Jakarta, aktual.com – Dalam sidang berlanjut mengenai dugaan pelanggaran kode etik Ketua MK Anwar Usman dan lainnya di Majelis Kehormatan Mahkamah Konstitusi (MKMK), Perhimpunan Bantuan Hukum dan Indonesia (PBHI) telah mengemukakan bukti baru. PBHI menyatakan bahwa dokumen perbaikan dalam perkara nomor 90/PUU-XXI/2023 ternyata tidak memiliki tanda tangan dari pemohon Almas Tsaqibbirru Re A dan pengacara yang mewakilinya.

“Terkait dengan dokumen, kami mendapatkan dokumen langsung dari situs MK bahwa kami melihat, permohonan perbaikan yang diserahkan oleh pemohon juga tidak ditandatangani oleh kuasa hukum pemohon ataupun pemohon itu sendiri,” ujar Ketua PBHI Julius Ibrani dalam sidang pemeriksaan di Gedung MK, Jakarta Pusat, Kamis, (2/11).

Julius berpendapat bahwa apabila dokumen tersebut tidak dilengkapi dengan tanda tangan dari pemohon dan kuasa hukumnya, maka seharusnya dianggap bahwa perbaikan permohonan tidak pernah terjadi. Ia bahkan menyampaikan bahwa dalam situasi tersebut, permohonan uji materi bisa dibatalkan.

“Kami khawatir apabila dokumen ini tidak pernah ditandatangani sama sekali maka seharusnya dianggap tidak pernah ada perbaikan permohonan atau bahkan batal permohonannya,” sambungnya.

Julius menyatakan bahwa dokumen tersebut diperoleh secara langsung dari situs Mahkamah Konstitusi (MK). Ia menjelaskan bahwa setelah dokumen tersebut diunggah, ia menemukan bahwa tanda tangan yang dimaksud sebenarnya tidak terdapat dalam dokumen tersebut.

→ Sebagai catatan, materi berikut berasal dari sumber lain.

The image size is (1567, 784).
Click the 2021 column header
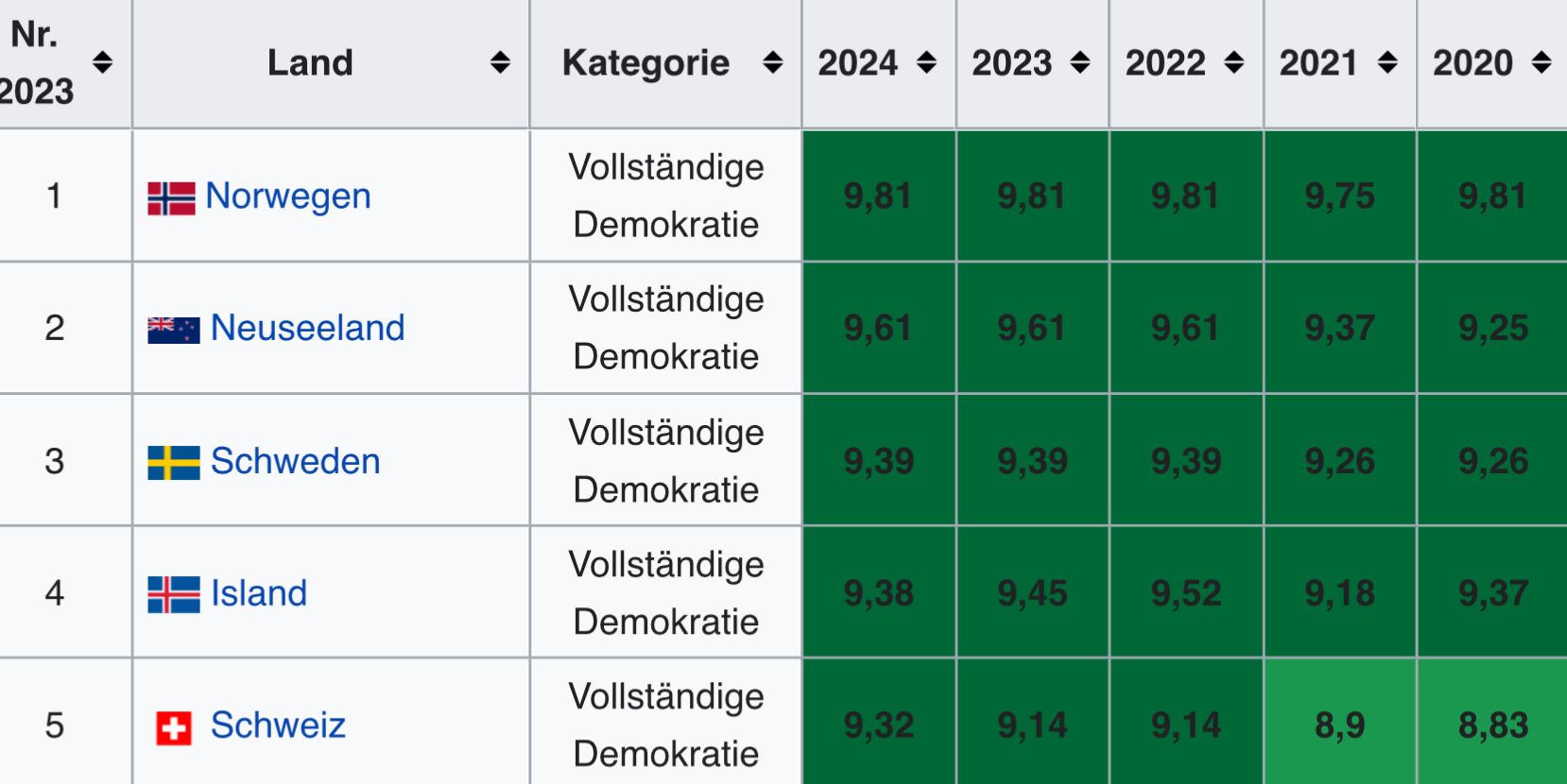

“MK adalah role model pemeriksaan persidangan yang begitu tertib begitu disiplin dalam berbagai macam konteks termasuk salah satunya administrasi. Kami mendapatkan satu catatan dokumen ini tidak pernah ditandatangani dan ini yg dipublikasikan secara resmi oleh MK melalui situsnya,” ujarnya.

Almas, yang awalnya adalah pemohon dalam proses uji materi yang berkaitan dengan batas usia calon presiden dan wakil presiden, mengklaim sebagai seorang penggemar Wali Kota Solo, Gibran Rakabuming Raka. Pada suatu waktu, Almas mengajukan permohonan untuk mencabut gugatannya. Permohonan pencabutan ini telah diterima oleh Mahkamah Konstitusi (MK).

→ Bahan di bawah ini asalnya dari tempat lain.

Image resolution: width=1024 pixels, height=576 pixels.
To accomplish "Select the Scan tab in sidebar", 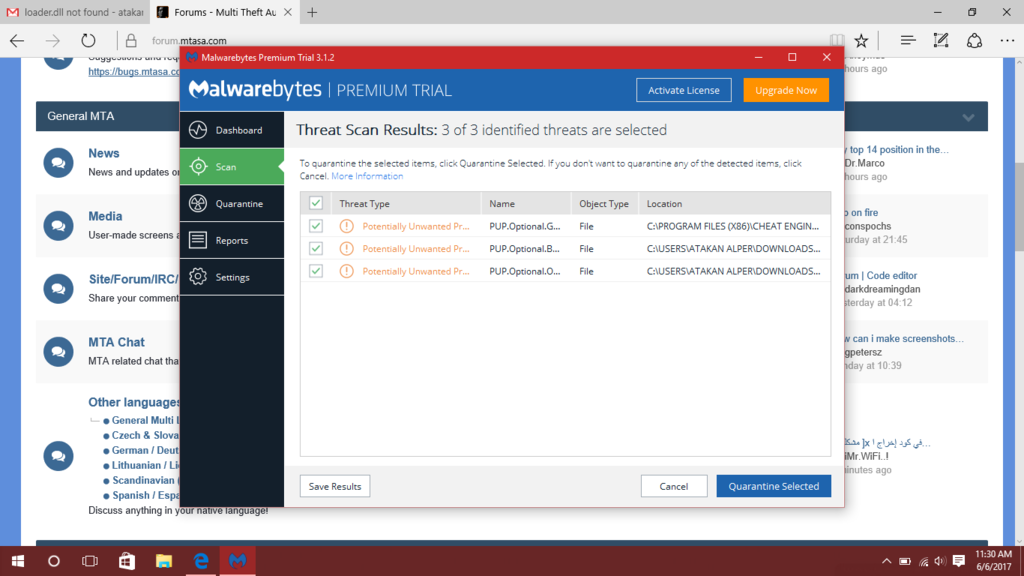I will click(x=231, y=167).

Namun kemudian Almas memutuskan untuk membatalkan pencabutan tersebut. Dalam penjelasannya, Almas mengklaim bahwa dia awalnya tidak mengetahui tentang pencabutan tersebut, dan ide untuk mencabut gugatan datang dari kuasa hukumnya.

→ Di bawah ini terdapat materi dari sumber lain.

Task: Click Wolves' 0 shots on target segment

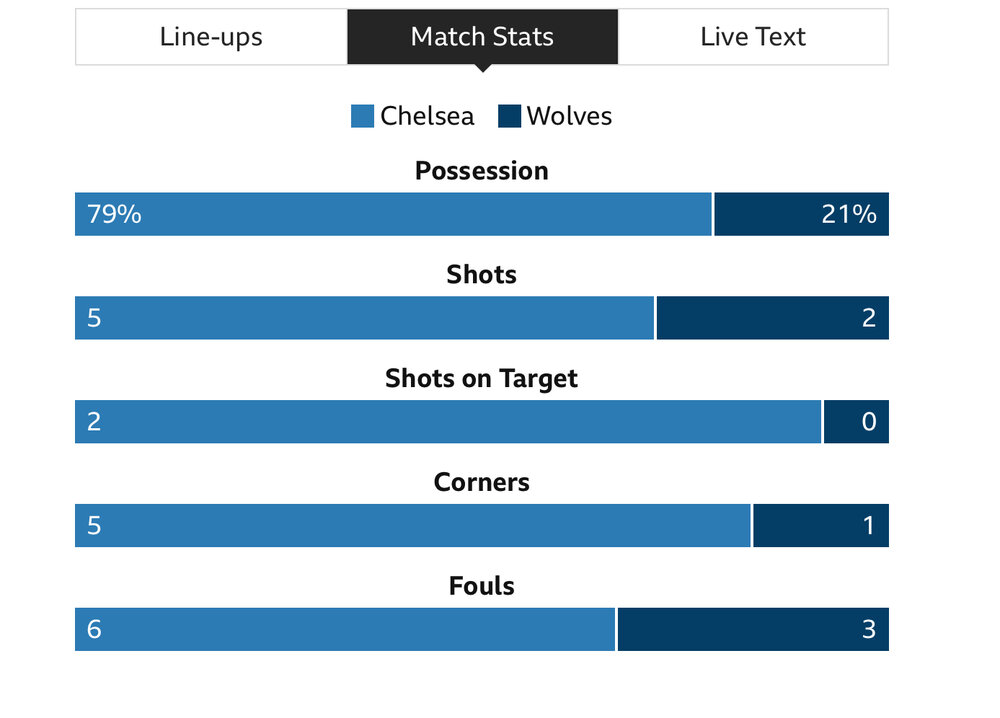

Pembatalan ini kemudian diterima oleh MK. MK pada akhirnya mengabulkan sebagian dari permohonan yang diajukan oleh Almas. Dalam putusannya, MK mengizinkan kepala daerah untuk maju sebagai calon presiden atau wakil presiden meskipun belum mencapai usia 40 tahun.

Diterimanya keputusan Almas telah berdampak besar. Ketua MK Anwar Usman dan 8 hakim konstitusi lainnya dilaporkan karena diduga melanggar etika.

Saat ini, Majelis Kehormatan Mahkamah Konstitusi (MKMK) telah melakukan penyelidikan terhadap beberapa individu yang telah melaporkan dugaan pelanggaran kode etik oleh hakim konstitusi. MKMK juga telah memeriksa Anwar Usman serta beberapa hakim konstitusi lainnya seperti Arief Hidayat, Enny Nurbaningsih, Saldi Isra, Manahan Sitompul, dan Suhartoyo dalam konteks ini.

Mereka sedang diselidiki terkait keputusan yang diumumkan pada tanggal 16 Oktober sebelumnya, yang berkaitan dengan pengujian materi atas UU Nomor 7 Tahun 2017 mengenai Pemilu dan ketentuan batas usia untuk calon presiden dan wakil presiden. Seperti yang diketahui, keputusan ini menentukan bahwa calon presiden dan wakil presiden yang berusia di bawah 40 tahun dapat maju dalam pemilihan presiden, asalkan mereka memiliki pengalaman sebagai kepala daerah.